The Marvell Miracle Everyone’s Buying Is Exactly What I Want to Sell
By Viktor Volkov | Against the Grain
The market has found its new messiah, and his name is Jensen Huang. With a single sentence, the Nvidia CEO has anointed Marvell Technology the “next trillion-dollar company,” and investors, starved for the next big thing, have responded with Pavlovian glee. The stock surged more than 25% in a single session. The threads on Reddit’s r/wallstreetbets are a familiar cocktail of rocket emojis, FOMO, and screenshots of freshly opened call positions. The consensus is clear: get on the train or get left behind.
But when the entire market is sprinting in one direction, it pays to ask if they’re running towards a gold mine or off a cliff. Let’s look at what the faithful are buying. One particularly astute comment on r/StockMarket noted that Marvell’s own forecast is for its custom chip business to hit “$10 billion in revenue in fiscal 2029.” If we are to believe the trillion-dollar prophecy, we are being asked to pay 100 times sales that are still five years away. This isn’t a valuation; it’s an act of collective faith, a market pricing in divinity itself.

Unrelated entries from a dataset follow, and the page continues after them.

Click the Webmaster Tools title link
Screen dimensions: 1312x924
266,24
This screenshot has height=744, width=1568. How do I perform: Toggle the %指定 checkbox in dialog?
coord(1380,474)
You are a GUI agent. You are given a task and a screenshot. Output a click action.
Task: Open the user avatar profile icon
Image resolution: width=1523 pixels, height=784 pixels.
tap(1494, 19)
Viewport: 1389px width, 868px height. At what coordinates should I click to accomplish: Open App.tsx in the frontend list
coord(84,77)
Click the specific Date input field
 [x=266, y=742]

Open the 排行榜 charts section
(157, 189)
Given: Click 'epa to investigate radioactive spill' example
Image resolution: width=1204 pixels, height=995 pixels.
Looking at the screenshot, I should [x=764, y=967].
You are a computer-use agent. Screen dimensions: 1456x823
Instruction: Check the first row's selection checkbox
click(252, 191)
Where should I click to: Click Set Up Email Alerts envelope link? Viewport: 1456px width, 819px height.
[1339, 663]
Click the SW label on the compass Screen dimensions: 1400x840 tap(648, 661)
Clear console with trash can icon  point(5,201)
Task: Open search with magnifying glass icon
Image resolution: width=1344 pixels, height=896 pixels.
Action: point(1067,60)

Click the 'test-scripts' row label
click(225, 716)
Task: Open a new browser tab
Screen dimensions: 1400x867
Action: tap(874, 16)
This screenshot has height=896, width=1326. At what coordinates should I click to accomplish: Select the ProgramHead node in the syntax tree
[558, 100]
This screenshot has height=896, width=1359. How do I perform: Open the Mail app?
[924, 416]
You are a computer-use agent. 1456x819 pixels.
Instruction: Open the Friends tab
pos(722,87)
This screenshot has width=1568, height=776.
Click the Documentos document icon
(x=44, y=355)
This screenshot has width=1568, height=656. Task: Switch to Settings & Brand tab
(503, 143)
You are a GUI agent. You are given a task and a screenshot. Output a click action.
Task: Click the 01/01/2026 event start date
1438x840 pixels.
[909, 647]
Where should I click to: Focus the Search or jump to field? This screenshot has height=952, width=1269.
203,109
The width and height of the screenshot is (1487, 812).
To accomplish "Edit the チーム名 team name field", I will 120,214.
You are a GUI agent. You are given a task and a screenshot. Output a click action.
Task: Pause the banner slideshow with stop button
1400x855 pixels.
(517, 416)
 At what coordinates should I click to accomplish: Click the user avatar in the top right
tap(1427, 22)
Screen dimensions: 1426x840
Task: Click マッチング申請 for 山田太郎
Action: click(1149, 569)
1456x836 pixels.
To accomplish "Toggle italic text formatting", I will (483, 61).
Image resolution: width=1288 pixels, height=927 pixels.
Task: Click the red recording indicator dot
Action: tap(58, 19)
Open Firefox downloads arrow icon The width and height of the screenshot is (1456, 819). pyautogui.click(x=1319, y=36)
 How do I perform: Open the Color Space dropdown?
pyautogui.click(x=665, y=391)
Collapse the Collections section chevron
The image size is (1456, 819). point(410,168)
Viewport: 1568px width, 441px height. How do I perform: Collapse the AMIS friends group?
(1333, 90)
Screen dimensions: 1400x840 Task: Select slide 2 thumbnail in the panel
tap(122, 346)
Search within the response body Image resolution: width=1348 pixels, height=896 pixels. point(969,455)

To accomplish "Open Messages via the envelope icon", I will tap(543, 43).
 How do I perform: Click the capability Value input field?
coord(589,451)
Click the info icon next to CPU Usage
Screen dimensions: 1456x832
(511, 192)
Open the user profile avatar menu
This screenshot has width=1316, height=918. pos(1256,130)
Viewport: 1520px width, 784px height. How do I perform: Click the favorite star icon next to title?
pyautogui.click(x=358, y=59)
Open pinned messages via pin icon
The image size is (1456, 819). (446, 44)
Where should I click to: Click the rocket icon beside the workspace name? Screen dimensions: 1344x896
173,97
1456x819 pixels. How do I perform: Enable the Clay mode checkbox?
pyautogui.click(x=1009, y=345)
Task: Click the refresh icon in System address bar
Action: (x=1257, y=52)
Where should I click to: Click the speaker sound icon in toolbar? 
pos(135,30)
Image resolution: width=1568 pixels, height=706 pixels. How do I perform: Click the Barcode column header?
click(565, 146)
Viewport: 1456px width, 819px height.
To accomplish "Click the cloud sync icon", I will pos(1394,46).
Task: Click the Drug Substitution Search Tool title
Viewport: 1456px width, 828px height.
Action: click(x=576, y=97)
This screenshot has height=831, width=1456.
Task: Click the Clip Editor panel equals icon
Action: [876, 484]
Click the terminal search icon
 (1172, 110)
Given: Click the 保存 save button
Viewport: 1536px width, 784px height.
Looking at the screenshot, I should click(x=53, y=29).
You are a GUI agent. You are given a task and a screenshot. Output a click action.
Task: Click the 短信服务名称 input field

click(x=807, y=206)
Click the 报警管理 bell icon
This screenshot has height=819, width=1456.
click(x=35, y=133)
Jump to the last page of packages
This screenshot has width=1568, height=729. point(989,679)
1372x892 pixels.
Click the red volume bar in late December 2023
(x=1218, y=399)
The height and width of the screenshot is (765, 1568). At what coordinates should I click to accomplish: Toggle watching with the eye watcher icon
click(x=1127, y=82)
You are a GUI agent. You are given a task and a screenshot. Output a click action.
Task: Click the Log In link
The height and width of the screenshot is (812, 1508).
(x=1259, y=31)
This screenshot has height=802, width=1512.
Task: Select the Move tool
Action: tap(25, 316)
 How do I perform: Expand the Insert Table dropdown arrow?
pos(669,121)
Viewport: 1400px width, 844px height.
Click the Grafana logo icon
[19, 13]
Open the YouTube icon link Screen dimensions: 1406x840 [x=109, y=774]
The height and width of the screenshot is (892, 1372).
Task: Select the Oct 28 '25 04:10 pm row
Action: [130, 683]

We have, of course, seen this before. “These are classic signs of a bubble,” one retail observer wrote. “This exact same nonsense was happening in 2021!!!” They are not wrong. The current euphoria feels uncomfortably similar to the pronouncements of dot-com evangelists in 1999 or the SPAC-mania of the recent past. A stock is no longer a claim on future cash flows; it is a token of belief in a narrative. The narrative today is that anything blessed by the High Priest of AI is destined for glory. This is a dangerous game. When one man’s word can add tens of billions in market cap, you are no longer investing, you are participating in a mass sentiment experiment.
The trade is now dangerously crowded. One Reddit investor, admitting they’ve been a cautious “index fun baby,” declared “No more...” before plowing $28,000 into Marvell at the top. This is the kind of capitulation from the prudent that often marks a local peak. When everyone who could possibly buy has already bought, who is left to push the price higher? The answer, of course, is that the insiders who were holding before Jensen’s blessing now have a sea of eager retail buyers to whom they can distribute their shares at a fantastic premium.
What If I'm Wrong?
The AI revolution could truly be in its infancy, and Marvell’s custom silicon may capture such a dominant share of the data center market that today’s price looks like a bargain in hindsight. In that world, Jensen Huang isn't a market-moving oracle, he's just the first person to state the obvious.
Methodology Note: Analysis based on approximately 200 posts and 8,000 comments from Reddit's investing communities over the past 24 hours. The valuation disconnect is so stark that the contrarian position feels like the only rational one, even if it's painful in the short-term against this momentum. Confidence: 65%.